A large number of countries have undergone democratic reform over the last 20 years. This article aimed to estimate how that reform has impacted upon child mortality. To do this a synthetic control method was used.
Synthetic control
The synthetic control method was formalised by Alberto Abadie, Alexis Diamond, and Jens Hainmueller in an article in the Journal of the American Statistical Association. It’s particularly useful in the situation where there is one area or cluster or country that has undergone a change, and multiple potential countries or clusters to act as controls that did not undergo the change. The eponymous synthetic control is a weighted average of the potential control sites where the weights have been chosen to best replicate the pre-intervention trend in the intervention site. The example given by Abadie and colleagues is estimation of the impact of tobacco control reform in California on tobacco consumption. The other US states are all potential controls. Bayesian synthetic control methods have also been established (by a team at Google), which we will make use of later.
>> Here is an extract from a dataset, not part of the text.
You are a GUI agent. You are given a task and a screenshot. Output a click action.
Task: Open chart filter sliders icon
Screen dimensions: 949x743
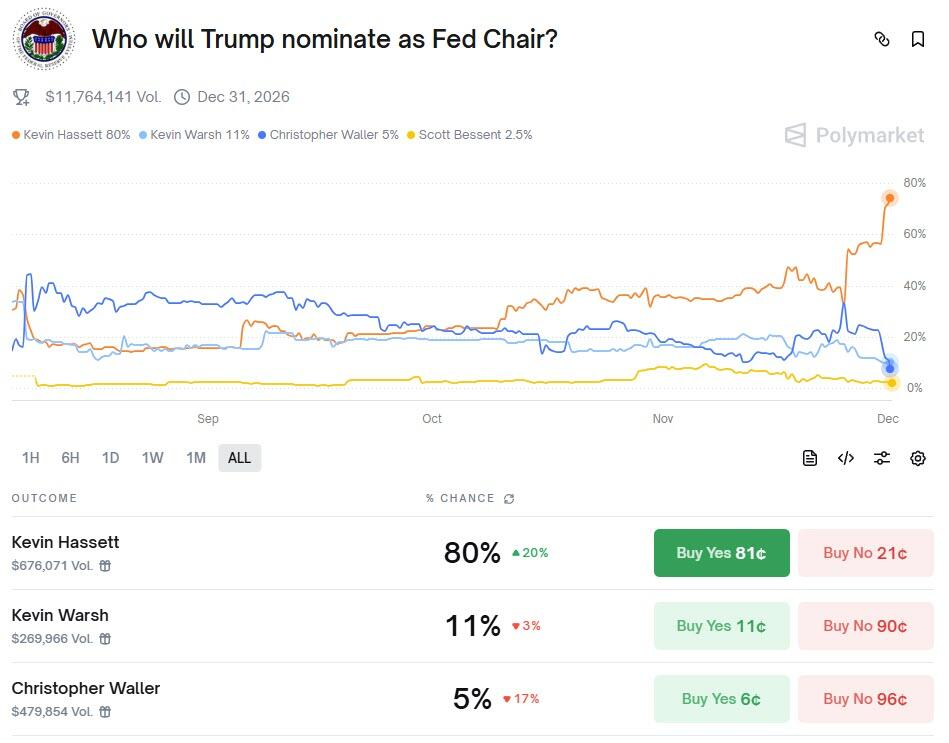click(x=882, y=458)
The synthetic control method therefore seems appropriate to analyse the impact of democratic reform in a given country. Measurement of democratic reform was based on a change in the Polity2 index that rates the degree of autocracy/democracy in countries; a switch in the index from negative to positive (the index runs from -10 to 10) was considered ‘democratic reform’. Of the 60 countries identified as having reformed, 33 met the inclusion criteria, and 24 counterfactuals were able to be constructed. The primary outcome is the relative reduction in child mortality after ten years; the results from the 24 countries are shown in the histogram below (Figure 1). It would seem that, on average, democratic reform seems to reduce child mortality.
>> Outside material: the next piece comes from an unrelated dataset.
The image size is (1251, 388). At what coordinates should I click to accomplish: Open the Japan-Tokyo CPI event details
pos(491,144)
Figure 1. Histogram of results from the 24 included countries from Pieters et al.
Causes
Perhaps one of the factors that have limited research in the area of political economy and health is the complexity of the relationships between the various macro, micro, economic, and political effects. For example, on the basis of the evidence presented above, we would still not be able to say whether, for a given country, introducing democratic reform would have any impact on child mortality. Let’s consider a couple of examples to explore why.

Figure 2. Results from synthetic control analyses of the impact of democratic change on child mortality. Data from UN Inter-agency Group for Child Mortality Estimation.
Mozambique
Mozambique was engaged in a civil war between 1977 and 1992 as the communist Frelimo battled the anti-communist Renamo for control of the country. At the cessation of hostilities in 1993, wide sweeping reforms were enacted by Joaquim Chissano, and an election was held. We can consider 1993 as the year of democratic reform and conduct our own synthetic control analysis (using the aforementioned Bayesian approach). The results are shown in the figure above (Figure 2). Clearly, there is a significant reduction, but is this due to democratic reform or simply the end of civil war? A counterfactual approach is used as the theory of causation behind much statistical inference. Had an autocratic regime followed the civil war would there have still been declines in child mortality? I would conjecture that there would have been. Democratic reform in this case is either not a cause or a redundant cause.
Zambia
Kenneth Kuanda was removed as the president of Zambia in 1991. Following this, reforms for multiparty democracy were enacted. Figure 2 above reports the estimated impact upon child mortality. A decline is clearly evident, however, this decline does not start until 2003, when the copper price tripled (Figure 3 below; copper constitutes 88% of Zambia’s exports) and GDP per capita almost doubled. Again, whether democratic reform can be inferred as a cause in this instance is questionable, especially when reduced to questions of counterfactuals.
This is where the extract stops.